The number of the artists participating in the Encounters sector is down from 20 of last year. It depends on the floor plans and, at the same time, the fair is getting more “selective,” explained Marc Spiegler, the global director of Art Basel.

This year’s Art Basel Hong Kong - the fourth edition in the harbor city - features a total of 239 galleries from 35 countries, including nine galleries from Korea.

Adeline Ooi, who has been working as Art Basel’s director for Asia since last year, said in an interview with the Korea JoongAng Daily in January, “More than 500 galleries worldwide applied for the fair and less than a half have been selected.”

Asked about the biggest difference in this year’s edition from last year’s, Spiegler said in a press conference on Tuesday, “It would be Adeline Ooi, as it’s her first [Art Basel Hong Kong] show. Having someone who knows so well the artists and galleries of Asia and can communicate in seven different languages across the continent has been a huge help.”

“I would also say that the continuing depth and breadth of the great Western galleries present in the show makes the quality and diversity, with high-level artworks that have never been shown before in Asia,” he added.

Leading Korean gallerists participating in Art Basel Hong Kong agreed. “The quality of the show has much improved this year,” said Woo Chan-gyu, director of Hakgojae Gallery based in Seoul.

“The art fair has become refined in general with more Western galleries present,” said Lee Hyun-sook, head of Kukje Gallery, also based in the Korean capital.

The two galleries, as well as Arario, PKM, and One and J, constitute the Korean participants in the main “Galleries” sector. Among the 187 galleries in this sector are the New York-based Gagosian Gallery, the London-based White Cube, the Paris-based Galerie Perrotin and the Zurich-based Hauser & Wirth.

It remains to be seen how the changes to the fair this year will affect sales. Art Basel Hong Kong is one of the key events that will determine the direction of the 2016 global art market. Despite concerns about China’s economic slowdown, the results of the previews on Tuesday and Wednesday, during which major collectors visited, were not bad, many gallerists said.
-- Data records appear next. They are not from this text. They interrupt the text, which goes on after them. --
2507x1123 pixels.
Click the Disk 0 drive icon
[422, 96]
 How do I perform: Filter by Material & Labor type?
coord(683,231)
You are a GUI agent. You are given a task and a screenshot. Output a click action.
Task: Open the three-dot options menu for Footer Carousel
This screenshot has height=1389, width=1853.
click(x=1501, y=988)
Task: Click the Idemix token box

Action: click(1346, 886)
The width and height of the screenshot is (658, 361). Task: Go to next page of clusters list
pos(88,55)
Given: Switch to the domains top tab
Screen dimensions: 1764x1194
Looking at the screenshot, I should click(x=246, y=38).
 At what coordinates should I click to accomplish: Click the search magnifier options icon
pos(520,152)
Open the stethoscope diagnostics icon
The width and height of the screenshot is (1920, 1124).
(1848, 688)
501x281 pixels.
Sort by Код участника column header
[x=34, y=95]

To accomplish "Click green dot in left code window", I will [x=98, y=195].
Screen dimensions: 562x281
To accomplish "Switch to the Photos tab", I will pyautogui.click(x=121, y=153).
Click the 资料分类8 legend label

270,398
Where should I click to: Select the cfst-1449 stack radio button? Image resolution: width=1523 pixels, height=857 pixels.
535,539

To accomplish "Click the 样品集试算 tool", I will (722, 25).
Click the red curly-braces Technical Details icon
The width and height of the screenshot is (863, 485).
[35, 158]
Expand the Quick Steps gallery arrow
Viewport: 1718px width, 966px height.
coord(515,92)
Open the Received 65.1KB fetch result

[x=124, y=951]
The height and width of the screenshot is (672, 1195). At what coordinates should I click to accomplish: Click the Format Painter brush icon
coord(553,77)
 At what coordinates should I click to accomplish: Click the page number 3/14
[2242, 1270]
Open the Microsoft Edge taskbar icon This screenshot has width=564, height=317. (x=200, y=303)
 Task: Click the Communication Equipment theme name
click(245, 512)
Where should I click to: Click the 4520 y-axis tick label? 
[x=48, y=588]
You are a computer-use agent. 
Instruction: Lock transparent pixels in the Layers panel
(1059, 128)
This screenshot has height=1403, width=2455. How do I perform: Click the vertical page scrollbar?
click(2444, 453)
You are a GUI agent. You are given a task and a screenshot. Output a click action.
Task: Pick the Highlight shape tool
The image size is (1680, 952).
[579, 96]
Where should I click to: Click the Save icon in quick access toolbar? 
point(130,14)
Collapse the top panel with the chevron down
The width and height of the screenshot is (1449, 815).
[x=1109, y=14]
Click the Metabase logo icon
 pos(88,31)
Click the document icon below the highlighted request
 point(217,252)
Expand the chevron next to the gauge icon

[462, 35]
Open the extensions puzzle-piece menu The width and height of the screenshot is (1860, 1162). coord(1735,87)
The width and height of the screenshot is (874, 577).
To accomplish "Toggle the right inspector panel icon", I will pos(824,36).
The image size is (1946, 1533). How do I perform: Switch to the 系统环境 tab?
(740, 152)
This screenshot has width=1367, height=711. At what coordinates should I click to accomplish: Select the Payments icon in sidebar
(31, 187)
“The first-day sales at our gallery seem to be better than those of last year,” Lee Youngjoo, the Korea representative of the New York-based Pace Gallery, said on Wednesday, pointing to a painting by Japanese artist Yoshitomo Nara which has been already sold.

Kamel Mennour, founder and director of the Paris-based gallery named after him, also said first-day sales were strong.

Among the top collectors who visited Art Basel Hong Kong during the previews was Uli Sigg, one of the biggest and most influential collectors of Chinese contemporary art. He donated about 1,500 pieces from his collection to the M+ Museum, a new Hong Kong Museum that is under construction and will be complete in 2019.

Part of the donated collection is now on view as the “M+ Sigg Collection: Four Decades of Chinese Contemporary Art” show at ArtisTree in Hong Kong until April 5.

And the celebrities who visited the Art Basel Hong Kong preview on Tuesday included Leonardo DiCaprio, who recently won the Oscar for Best Actor, and Korean actor Lee Jung-jae, who is a longtime art collector and a goodwill ambassador for Korea’s National Museum of Modern and Contemporary Art.